|Gordon G. Andrew|
In his November 2011 keynote address at the Institute for Public Relations' 50th Annual Distinguished Lecture and Awards Dinner, Richard Edelman, president & CEO of Edelman, the world’s largest independent public relations firm, echoed the PR profession’s long-standing goal: “…to elevate public relations as a management discipline that sits as a full partner aside finance, operations, legal, marketing and strategic leaders in the C-suite.”
If the Edward Bernays era is considered the profession’s starting point, then public relations has had nearly a century to earn its seat at senior management’s table. There are two major reasons—involving credentials and values—why PR still does not, and may never, sit there.
1. PR Lacks Credentials: Notably, the profession has no accepted body of knowledge, and lacks professional standards of practice that are supervised or enforced. Unlike law, medicine, accounting or engineering, it’s difficult to define or validate expertise in public relations—as evidenced, for example, by the volume of information and disagreement on issues as basic as press release protocol. Despite PRSA’s best efforts, its APR designation does not carry the same weight as MD, JD, CPA, CFA, an MBA degree or even a Six Sigma belt.
This credentials dilemma for PR also involves the fact that other professions such as information technology, with far less than a century of corporate membership and a similar lack of credentials, have earned a prominent place at the management table.
2. PR Enforces Values: Ideally, public relations functions as the conscience of an organization; defining what it stands for, and working to make it accountable on that basis. Unlike any other corporate management function, the role of PR involves holding a company’s feet to the fire in terms of institutional values. Either because a particular course of action is simply the “right thing” to do (for sake of transparency, honesty or fairness), or because it may cause unwanted problems (involving morale, public opinion or legalities), it’s the job of public relations to raise its hand.
This values dilemma for PR involves the fact that many senior corporate managers who have a long-standing and secure seat at the management table and who drive most decision-making would prefer not to make their decisions with Jiminy Cricket in the same room.

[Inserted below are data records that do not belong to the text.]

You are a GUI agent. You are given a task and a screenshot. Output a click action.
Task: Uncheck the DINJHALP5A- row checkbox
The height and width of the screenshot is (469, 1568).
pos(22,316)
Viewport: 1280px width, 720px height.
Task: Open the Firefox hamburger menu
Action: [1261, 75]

Not giving PR a voice in corporate decision-making, and instead relegating its role to spinning a decided course of action or to cleaning up a related messy aftermath, appears to be the preferred approach for senior management at most corporations. At the upper end of the corporate food chain, executives whose function is listed as either public relations or corporate communications are rarely included in the Schedule 14A proxy filings as a “Named Executive Officer” by Fortune 500 companies. Corporate America’s NEO list clearly defines what’s meant by the “senior management table,” and the PR profession is absent by design, not oversight.
PR’s Plan to Earn a Seat at the Table
Perhaps for the first time—reflected in Richard Edelman’s stated plan to harness PR’s collective brain trust to address this issue, and the current push for inclusion of public relations in MBA school curricula—the profession appears ready to take meaningful steps to gain the corporate legitimacy it has long coveted. But these efforts will take many years to yield change, and talented PR practitioners and potential industry newcomers may consider other career paths rather than wait, thereby compounding the problem.
Regardless of size or industry, companies change direction either when they believe change will provide economic benefit, to avoid defined risks or when they are forced to change by regulation or competitive influence. The delta between the PR function and revenue generation eliminates that rationale from consideration as a means to argue inclusion of public relations at the management table. However, both risk and regulation are strong cards PR is entitled to play in its effort to gain a seat there.
For example, to quantify the tangible value of PR, it could be beneficial for the profession to conduct research that compares the long-term stock price volatility (or beta) of public companies that include PR in its senior level decision-making process against those companies that do not. If a stock’s beta reflects market uncertainty, then a company’s track record of consistently avoiding “PR problems” as well as its ability to address those issues quickly and effectively—as a result of having a PR professional involved in operational decisions—should have a measurable effect on its stock market valuation, cost of capital and brand reputation.
Armed with objective evidence that supports the inclusion of PR as a best practice of corporate governance, the profession will have a solid platform that resonates with CXOs. Corporate America’s boards of directors may then be far more likely to recommend to management the practice of including PR in strategic decisions, and issuers of directors & officers liability insurance may even begin to factor PR discipline into pricing of policy premiums.
To earn a seat at the management table, PR must argue its case with hard, relevant facts that will either incent or coerce companies to change. Otherwise, the keynote speaker at IPR’s 100th Distinguished Lecture and Awards Dinner in 2061 will be echoing Richard Edelman’s remarks.